What the exercise asks:
Examine the data below and state how many lines contain "column", offering no other words.
-=-=-=-=-
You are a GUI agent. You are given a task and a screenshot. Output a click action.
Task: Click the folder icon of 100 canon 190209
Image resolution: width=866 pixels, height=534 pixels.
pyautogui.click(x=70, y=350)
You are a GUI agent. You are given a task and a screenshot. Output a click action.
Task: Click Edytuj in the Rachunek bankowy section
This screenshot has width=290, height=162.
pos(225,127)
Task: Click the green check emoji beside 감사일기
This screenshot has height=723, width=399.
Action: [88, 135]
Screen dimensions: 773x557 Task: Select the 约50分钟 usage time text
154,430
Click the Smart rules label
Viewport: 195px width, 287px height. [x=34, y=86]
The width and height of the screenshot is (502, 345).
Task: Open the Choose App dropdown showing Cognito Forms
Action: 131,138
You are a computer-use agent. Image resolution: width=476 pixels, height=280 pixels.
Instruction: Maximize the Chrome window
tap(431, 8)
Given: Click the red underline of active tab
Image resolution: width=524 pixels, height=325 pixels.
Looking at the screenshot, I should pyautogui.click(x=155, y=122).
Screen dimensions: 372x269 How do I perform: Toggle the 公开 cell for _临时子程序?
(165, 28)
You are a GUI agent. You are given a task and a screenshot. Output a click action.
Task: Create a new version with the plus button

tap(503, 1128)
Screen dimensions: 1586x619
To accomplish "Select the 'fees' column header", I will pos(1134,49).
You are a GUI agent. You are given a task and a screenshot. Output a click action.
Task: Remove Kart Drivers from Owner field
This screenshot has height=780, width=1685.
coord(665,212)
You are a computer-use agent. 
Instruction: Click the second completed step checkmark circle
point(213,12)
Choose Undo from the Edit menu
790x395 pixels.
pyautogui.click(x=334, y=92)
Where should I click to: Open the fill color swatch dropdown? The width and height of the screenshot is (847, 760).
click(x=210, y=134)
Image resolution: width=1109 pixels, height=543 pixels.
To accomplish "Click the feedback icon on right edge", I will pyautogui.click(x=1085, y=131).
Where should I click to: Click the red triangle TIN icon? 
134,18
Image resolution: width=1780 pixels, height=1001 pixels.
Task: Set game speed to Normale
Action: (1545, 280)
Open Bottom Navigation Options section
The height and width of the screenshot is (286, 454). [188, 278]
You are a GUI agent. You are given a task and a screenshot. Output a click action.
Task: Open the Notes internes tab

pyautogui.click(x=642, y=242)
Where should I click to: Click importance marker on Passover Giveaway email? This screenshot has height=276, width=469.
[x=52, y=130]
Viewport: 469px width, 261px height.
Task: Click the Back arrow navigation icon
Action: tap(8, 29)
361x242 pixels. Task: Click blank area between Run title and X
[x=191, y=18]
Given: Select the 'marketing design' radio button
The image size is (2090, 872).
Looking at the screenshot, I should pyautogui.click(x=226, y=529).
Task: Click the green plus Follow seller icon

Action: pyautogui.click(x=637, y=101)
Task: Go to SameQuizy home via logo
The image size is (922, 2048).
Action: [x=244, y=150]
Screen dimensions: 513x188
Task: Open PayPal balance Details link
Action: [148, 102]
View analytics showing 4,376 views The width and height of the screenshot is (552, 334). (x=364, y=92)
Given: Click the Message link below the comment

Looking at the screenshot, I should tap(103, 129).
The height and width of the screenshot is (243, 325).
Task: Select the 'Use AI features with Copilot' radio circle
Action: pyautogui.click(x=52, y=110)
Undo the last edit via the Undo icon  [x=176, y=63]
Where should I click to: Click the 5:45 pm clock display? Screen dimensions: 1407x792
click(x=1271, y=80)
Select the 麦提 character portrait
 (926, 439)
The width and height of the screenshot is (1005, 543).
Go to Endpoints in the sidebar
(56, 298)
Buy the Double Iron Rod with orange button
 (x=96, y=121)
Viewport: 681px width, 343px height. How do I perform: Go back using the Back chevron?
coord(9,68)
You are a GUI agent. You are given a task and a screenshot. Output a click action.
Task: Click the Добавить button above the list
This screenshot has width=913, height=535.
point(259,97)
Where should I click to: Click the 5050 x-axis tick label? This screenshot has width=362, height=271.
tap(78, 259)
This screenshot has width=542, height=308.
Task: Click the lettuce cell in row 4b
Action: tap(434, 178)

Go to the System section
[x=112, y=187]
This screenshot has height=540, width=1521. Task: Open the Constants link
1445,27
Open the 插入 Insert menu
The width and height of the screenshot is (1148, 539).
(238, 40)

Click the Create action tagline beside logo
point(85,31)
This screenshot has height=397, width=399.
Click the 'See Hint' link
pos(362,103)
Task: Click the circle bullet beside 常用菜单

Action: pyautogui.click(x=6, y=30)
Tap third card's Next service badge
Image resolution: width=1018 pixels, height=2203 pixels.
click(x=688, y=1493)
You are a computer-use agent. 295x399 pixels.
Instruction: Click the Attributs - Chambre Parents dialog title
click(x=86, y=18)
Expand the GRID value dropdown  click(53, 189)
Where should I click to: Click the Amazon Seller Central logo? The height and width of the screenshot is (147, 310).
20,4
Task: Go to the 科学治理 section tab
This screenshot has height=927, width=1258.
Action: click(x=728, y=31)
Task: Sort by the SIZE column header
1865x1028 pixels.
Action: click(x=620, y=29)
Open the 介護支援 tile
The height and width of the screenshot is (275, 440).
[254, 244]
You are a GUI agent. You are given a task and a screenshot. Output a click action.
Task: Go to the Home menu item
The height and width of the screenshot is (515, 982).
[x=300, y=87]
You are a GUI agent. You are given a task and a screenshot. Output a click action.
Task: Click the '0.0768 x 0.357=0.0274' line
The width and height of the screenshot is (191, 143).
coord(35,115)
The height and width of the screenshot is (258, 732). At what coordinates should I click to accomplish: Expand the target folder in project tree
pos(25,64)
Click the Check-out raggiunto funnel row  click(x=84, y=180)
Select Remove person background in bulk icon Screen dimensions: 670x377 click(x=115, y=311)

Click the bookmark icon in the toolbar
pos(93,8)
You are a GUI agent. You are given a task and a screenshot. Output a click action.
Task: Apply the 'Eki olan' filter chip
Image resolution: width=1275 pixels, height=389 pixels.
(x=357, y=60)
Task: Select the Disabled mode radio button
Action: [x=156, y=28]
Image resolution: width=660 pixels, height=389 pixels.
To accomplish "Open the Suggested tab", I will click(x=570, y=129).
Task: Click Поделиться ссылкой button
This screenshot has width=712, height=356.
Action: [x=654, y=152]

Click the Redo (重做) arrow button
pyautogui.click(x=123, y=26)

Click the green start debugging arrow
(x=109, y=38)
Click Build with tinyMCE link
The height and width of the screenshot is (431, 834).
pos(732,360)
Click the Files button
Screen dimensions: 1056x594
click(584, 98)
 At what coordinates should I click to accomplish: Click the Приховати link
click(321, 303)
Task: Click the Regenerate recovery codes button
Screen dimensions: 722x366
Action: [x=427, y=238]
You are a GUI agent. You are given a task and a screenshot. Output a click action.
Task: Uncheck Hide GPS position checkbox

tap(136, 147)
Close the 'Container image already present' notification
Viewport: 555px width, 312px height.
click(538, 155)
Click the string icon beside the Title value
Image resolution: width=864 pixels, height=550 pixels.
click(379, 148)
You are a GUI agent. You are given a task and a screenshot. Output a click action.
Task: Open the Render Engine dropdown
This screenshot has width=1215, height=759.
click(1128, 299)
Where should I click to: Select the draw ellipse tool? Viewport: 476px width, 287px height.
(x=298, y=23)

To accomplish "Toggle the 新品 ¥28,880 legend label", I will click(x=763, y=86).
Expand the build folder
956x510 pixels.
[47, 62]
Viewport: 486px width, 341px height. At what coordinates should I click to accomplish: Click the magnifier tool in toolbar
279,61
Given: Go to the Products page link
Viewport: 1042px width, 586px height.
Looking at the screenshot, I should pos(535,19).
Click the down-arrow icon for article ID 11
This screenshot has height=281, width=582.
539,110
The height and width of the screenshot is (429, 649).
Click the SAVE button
-=-=-=-=-
Response to the exercise:
2